Promise ATA 100 Controller probs and slow encoding! HELP!!!!

SaigonK

Diamond Member
Aug 13, 2001
7,482
3
0
www.robertrivas.com
:(
Got a Promise Ultra ATA100 Tx2 controller for my Abit BF6 motherboard to help speed up encoding times with mpeg2 files, installed it and
when encoding it still takes the same amount of time....
Here are the system specs:
Abit BF6 - PIII-750 - 768meg ram
Maxtor 30gig 7200rpm ATA100 drive - IBM GXP 60gig 7200 rpm ATA100 drive.
Pioneer A03 dvd-r
Acer 50x cdrom
Pinnacle Systems DV500 Plus video card (input/output)
Creative labs Geforce256 agp card
Windows 2000 - SP2

When i select the drives in the Device manager they show up fine, but i cannot select "write cache" it is greyed out..
so it is not enabled..dont know why..any ideas..and does it matter?
If i copy a huge file from the d: drive to the c: drive (1.2gig) it only takes about 30 seconds.
On my PIII866 Asus CUSL2 machine it takes a few minutes to do the same file,
so it would appear that the controller is working with both cards on it.
I export the videos by opening premiere-6 and selecting export movie...then i choose my destination (d: drive since it is 60gig) and it comes up taking upwards of five hours...just like before....i would expect with the throughput from the controller card i should see about a 30% (more or less) increase in speed thus shorter encodes....
Anyone got any ideas?
Perhaps an uninstall of Premiere and a reinstall?
HELP! and Thx!
 

JohnnyPC

Senior member
Sep 25, 2001
520
0
0
I would figure that encoding is not limited by the speed of the drive system...rather it's how much computing "horsepower" you have. The weak link in the chain isn't the drives or controller, it's the processor. It can only do so much work independent of how well everything else is tuned up...
 

Ronstang

Lifer
Jul 8, 2000
12,493
18
81
I have always been told that the bottleneck to mpeg encoding was the CPU. I recently heard someone say that when they simply went from a 800mhz or so machine to an XP 1800 they dropped their encodeing time by almost 2/3. I can't verify this but it is what I heard.
 

StormRider

Diamond Member
Mar 12, 2000
8,324
2
0
Encoding is CPU intensive. That's when you take the original video signal and mathematically "compress" the information into a smaller file size. You want a fast CPU to encode the video data -- especially if you are doing it in real time or "on the fly".

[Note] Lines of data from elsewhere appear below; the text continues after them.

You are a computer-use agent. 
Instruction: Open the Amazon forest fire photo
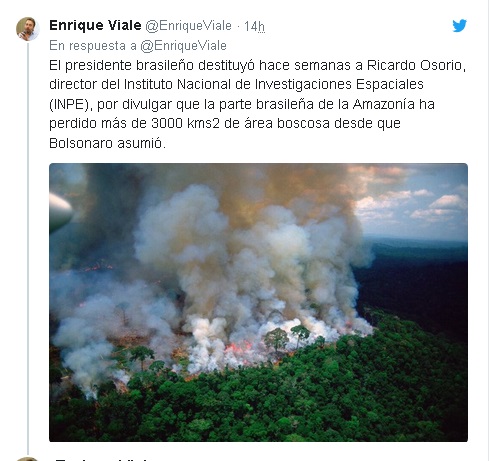coord(258,302)
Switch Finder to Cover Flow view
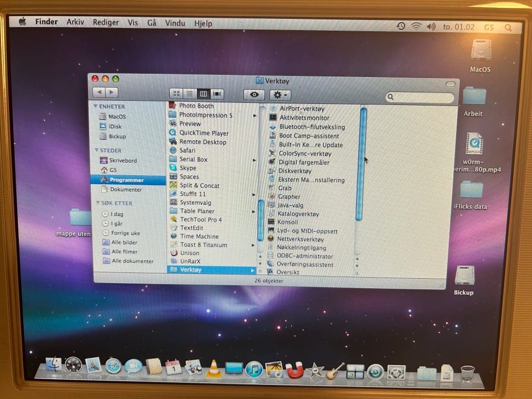 (x=217, y=94)
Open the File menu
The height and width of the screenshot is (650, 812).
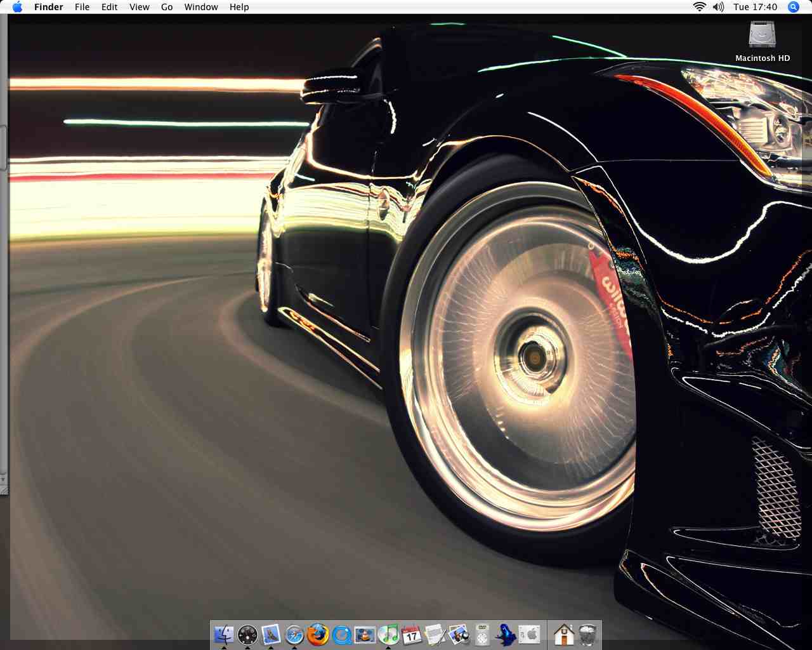tap(82, 7)
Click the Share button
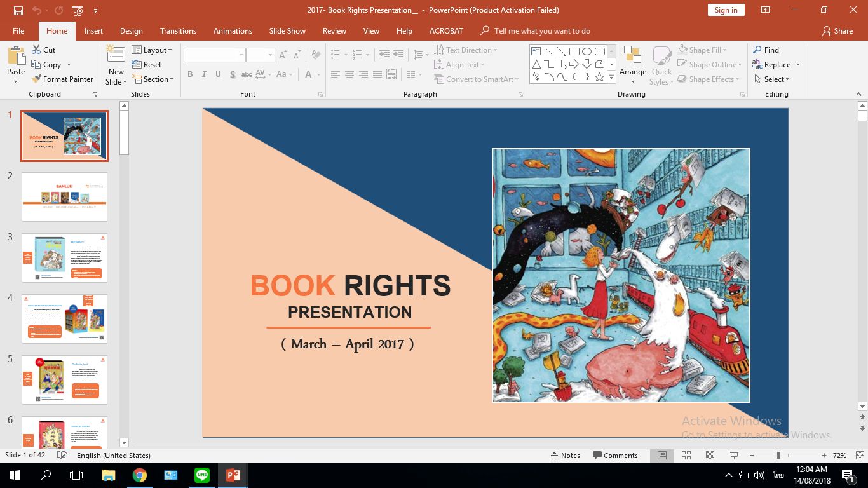The width and height of the screenshot is (868, 488). click(837, 31)
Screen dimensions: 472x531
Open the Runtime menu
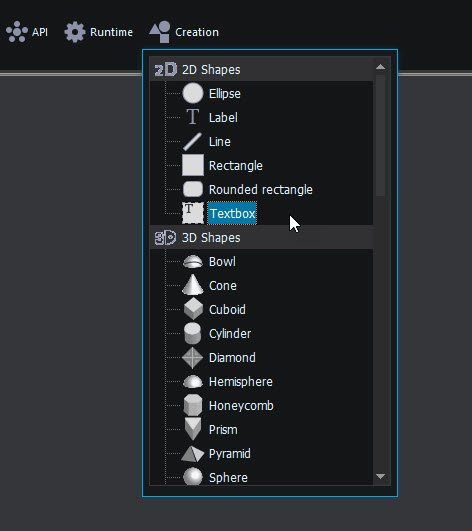(x=99, y=32)
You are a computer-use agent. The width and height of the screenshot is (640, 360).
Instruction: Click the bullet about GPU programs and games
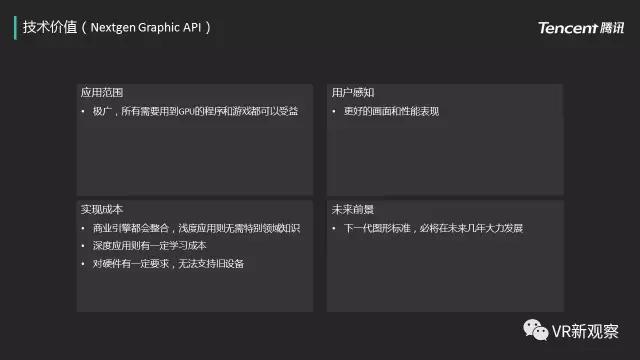click(x=195, y=111)
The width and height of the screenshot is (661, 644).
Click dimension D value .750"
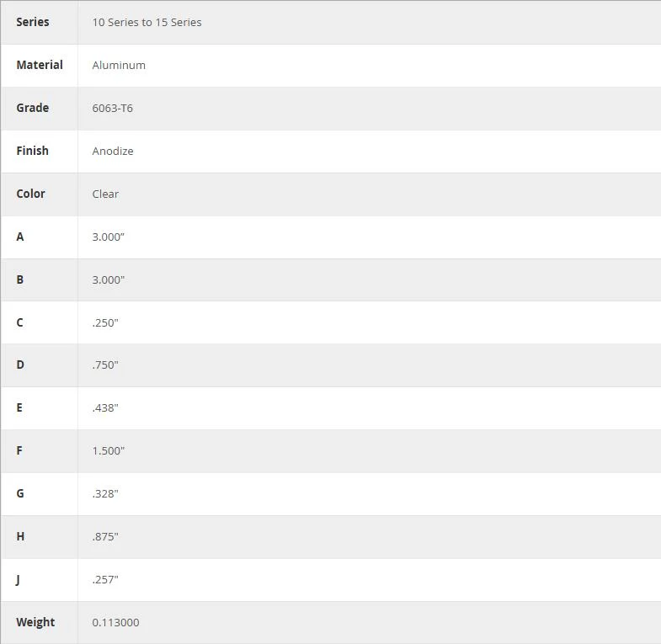click(x=105, y=365)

Capturing video (without encoding) is I/O intensive. You want a fast I/O system (IDE controller and hard drive) to be able to store the video information as you capture it in real time. If your I/O system is slow, then you might drop some frames.

If you are capturing video and encoding it "on the fly", then it's more important to have a fast CPU. Because when you encode the video information (i.e. to MPEG2 format), you are compressing it and therefore you are not saving as much information to disk as when it was not encoded (raw video information).

For example, capturing raw video frames might require saving 20 to 30 mbytes/sec of information to disk. However, if you are encoding it to MPEG2, then you only need to save about 9 mbytes/sec of information to the hard drive.